### What is required
From the entries below, reproduce exactly the line containing "Viewport: 743px width, 468px", the line containing "You are a computer-use agent. 1001x625", and every line in between, with nothing added.

(Items listed in a dataset)
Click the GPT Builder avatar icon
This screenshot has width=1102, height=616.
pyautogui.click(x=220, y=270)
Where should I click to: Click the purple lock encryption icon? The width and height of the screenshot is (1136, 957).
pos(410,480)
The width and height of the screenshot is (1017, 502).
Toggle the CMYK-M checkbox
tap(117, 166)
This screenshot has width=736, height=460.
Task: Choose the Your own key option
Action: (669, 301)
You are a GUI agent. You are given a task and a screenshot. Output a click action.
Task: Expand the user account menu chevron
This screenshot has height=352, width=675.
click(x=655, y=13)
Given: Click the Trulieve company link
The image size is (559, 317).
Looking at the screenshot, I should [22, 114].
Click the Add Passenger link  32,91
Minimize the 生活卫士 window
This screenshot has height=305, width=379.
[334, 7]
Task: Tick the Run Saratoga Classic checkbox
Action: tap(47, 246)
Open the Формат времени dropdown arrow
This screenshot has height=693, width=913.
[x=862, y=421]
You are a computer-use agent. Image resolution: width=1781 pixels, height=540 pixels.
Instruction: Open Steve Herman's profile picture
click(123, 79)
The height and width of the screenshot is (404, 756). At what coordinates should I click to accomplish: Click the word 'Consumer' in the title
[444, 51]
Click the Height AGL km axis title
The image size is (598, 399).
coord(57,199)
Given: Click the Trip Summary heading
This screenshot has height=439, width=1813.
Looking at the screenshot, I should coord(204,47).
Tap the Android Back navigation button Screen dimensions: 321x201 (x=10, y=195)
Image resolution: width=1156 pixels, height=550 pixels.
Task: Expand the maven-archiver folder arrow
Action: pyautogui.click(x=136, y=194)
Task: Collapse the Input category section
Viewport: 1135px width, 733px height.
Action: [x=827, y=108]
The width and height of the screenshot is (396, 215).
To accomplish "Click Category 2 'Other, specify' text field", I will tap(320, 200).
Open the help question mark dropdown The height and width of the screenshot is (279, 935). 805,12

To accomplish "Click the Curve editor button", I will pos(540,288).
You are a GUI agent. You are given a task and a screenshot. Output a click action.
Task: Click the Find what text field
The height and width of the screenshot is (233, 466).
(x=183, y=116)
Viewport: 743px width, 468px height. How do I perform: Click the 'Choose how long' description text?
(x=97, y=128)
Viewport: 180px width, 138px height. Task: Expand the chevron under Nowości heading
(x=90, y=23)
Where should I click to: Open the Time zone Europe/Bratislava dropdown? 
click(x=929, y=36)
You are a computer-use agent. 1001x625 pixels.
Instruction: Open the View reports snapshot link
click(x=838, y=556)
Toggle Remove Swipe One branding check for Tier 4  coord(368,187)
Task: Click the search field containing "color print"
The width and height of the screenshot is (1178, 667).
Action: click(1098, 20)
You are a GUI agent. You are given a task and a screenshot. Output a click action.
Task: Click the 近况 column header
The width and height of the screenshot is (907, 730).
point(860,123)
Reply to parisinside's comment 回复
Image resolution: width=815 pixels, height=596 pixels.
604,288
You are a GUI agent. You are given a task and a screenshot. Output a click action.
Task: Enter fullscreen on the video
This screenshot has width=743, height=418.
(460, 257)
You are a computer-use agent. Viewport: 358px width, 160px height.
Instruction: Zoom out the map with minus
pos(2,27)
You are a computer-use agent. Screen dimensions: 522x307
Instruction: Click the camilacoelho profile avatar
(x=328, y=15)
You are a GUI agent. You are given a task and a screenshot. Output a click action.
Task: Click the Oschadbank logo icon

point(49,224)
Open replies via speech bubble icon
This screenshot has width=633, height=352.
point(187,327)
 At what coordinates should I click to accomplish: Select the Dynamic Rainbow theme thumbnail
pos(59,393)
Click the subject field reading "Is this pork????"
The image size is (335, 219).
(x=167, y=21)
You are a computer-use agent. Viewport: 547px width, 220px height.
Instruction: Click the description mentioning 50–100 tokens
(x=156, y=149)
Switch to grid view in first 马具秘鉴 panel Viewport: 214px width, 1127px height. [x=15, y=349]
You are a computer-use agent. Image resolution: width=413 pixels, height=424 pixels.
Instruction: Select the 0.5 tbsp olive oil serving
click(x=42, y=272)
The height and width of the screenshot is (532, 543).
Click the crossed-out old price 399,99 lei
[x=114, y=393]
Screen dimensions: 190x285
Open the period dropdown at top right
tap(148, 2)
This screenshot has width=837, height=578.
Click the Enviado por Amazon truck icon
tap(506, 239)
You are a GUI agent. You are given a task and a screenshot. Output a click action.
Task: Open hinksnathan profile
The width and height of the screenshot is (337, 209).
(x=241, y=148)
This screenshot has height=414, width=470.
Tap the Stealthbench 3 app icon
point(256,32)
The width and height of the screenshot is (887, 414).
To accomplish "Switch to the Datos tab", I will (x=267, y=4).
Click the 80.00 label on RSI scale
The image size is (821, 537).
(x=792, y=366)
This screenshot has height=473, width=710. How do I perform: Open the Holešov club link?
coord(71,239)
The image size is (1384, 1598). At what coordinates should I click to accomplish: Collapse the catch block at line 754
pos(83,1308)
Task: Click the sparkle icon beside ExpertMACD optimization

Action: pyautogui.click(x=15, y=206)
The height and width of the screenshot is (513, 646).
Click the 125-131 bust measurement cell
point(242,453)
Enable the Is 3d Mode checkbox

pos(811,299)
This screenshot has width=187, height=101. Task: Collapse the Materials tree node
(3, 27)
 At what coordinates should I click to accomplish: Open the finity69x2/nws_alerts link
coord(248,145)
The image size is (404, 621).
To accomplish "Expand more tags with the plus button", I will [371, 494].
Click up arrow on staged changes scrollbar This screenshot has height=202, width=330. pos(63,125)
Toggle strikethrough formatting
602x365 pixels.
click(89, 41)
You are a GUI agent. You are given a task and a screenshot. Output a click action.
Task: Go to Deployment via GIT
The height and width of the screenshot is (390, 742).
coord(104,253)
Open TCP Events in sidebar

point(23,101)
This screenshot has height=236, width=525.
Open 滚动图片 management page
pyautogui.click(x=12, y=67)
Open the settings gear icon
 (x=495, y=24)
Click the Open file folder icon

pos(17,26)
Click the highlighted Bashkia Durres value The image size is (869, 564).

### Written response
Viewport: 743px width, 468px height. How do I perform: Click the 'Choose how long' description text?
(x=97, y=128)
Viewport: 180px width, 138px height. Task: Expand the chevron under Nowości heading
(x=90, y=23)
Where should I click to: Open the Time zone Europe/Bratislava dropdown? 
click(x=929, y=36)
You are a computer-use agent. 1001x625 pixels.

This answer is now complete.